→ TASK BRIEF: Repeat every record exactly as written, but leave out the pictures.

→ MATERIAL FOR THE TASK:
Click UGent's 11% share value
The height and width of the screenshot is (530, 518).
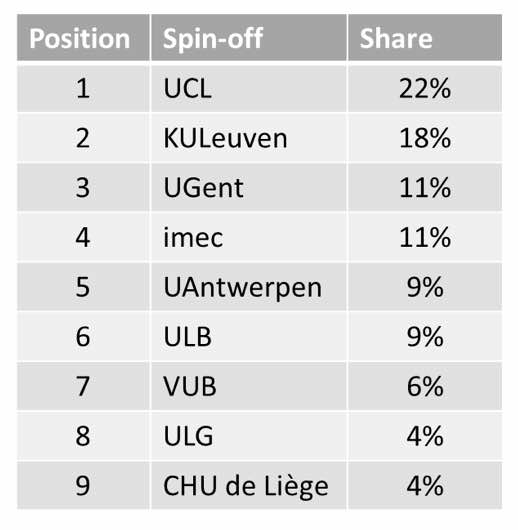(x=425, y=188)
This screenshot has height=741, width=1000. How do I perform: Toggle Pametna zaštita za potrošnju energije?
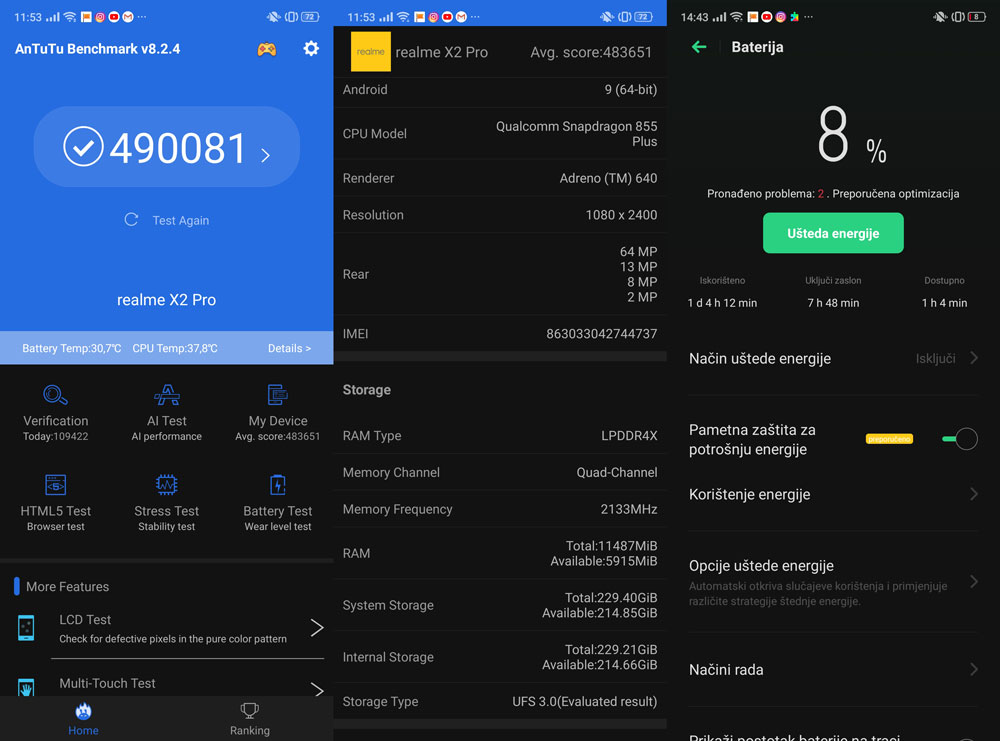point(959,439)
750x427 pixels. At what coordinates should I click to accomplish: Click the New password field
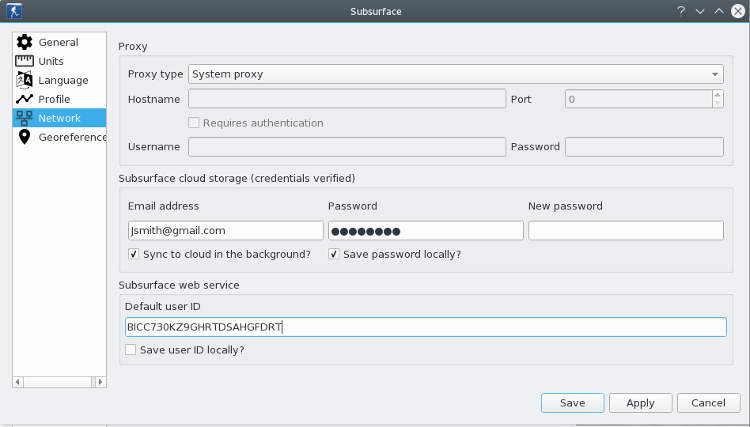click(625, 231)
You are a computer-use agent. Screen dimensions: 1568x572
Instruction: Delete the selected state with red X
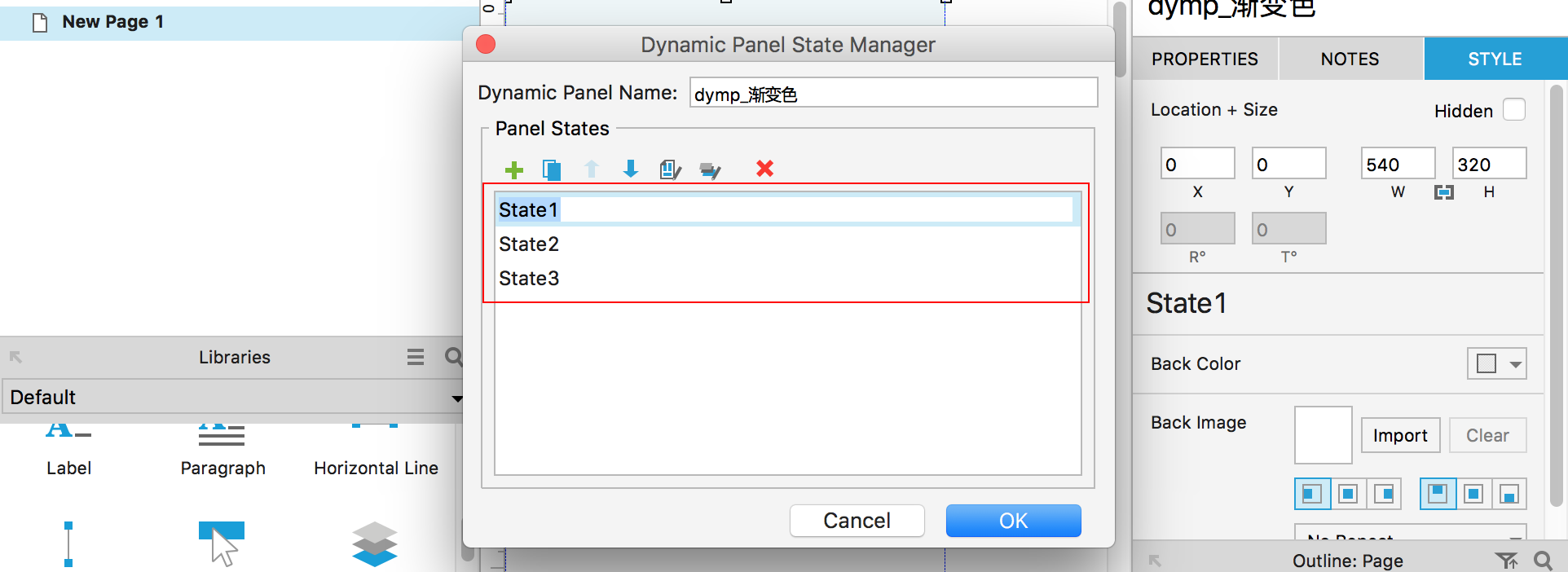[764, 169]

→ TASK RESPONSE:
Click UGent's 11% share value
The height and width of the screenshot is (530, 518).
(x=425, y=188)
This screenshot has height=741, width=1000. How do I perform: Toggle Pametna zaštita za potrošnju energije?
point(959,439)
750x427 pixels. At what coordinates should I click to accomplish: Click the New password field
click(625, 231)
You are a computer-use agent. Screen dimensions: 1568x572
Instruction: Delete the selected state with red X
[764, 169]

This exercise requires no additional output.